The rules of the competition have changed over the years, including the addition of anonymous submissions this year, but the goals have stayed close to the original:
- Encourage and support rigorous, innovative, and influential thinking.
- Identify and reward top thinkers in foundational questions.
- Provide an arena for discussion and exchange of ideas regarding foundational questions.
Current Competition, open through May 3, 2023:
In this Competition, we invite creative and thought-provoking essays addressing science itself by considering the questions: To what degree is the science we have today necessarily the way it is versus contingent on the particular history and human societies in which it originated? What could a science free of prejudice and bigotry have looked like? What can it look like in the future? And how could the process of science be better?
Accepting essays via Submittable.com through May 3, 2023, at 10 AM EDT.
2023 Competition Timeline
- January 18, 2023, Contest Announced
- February 15, 2023, Open to Submissions
- May 3, 2023, Submissions Close at 10 AM EDT
- May 24, 2023, Competition Rating Period Close at 10 AM EDT
- May 25, 2023 to July 11, 2023, Competition Judges Evaluation Period
- By July 12, 2023, Finalists Announced; Names Revealed
2023 Competition Details
A listing of FQxI’s previous competitions and 1st Place Prize Winners:
Undecidability, Uncomputability, and Unpredictability (2019-2020)

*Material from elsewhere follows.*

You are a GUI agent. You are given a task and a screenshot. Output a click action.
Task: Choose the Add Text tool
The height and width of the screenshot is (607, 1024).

For a brief time in history, it was possible to imagine that a sufficiently advanced intellect could, given sufficient time and resources, in principle, understand how to mathematically prove everything that was true. They could discern what math corresponds to physical laws and use those laws to predict anything that happens before it happens. That time has passed. Gödel’s undecidability results (the incompleteness theorems), Turing’s proof of non-computable values, the formulation of quantum theory, chaos, and other developments over the past century have shown that there are rigorous arguments limiting what we can prove, compute, and predict. While some connections between these results have come to light, many remain obscure, and the implications are unclear. Are there, for example, real consequences for physics — including quantum mechanics — of undecidability and non-computability? Are there implications for our understanding of the relations between agency, intelligence, mind, and the physical world?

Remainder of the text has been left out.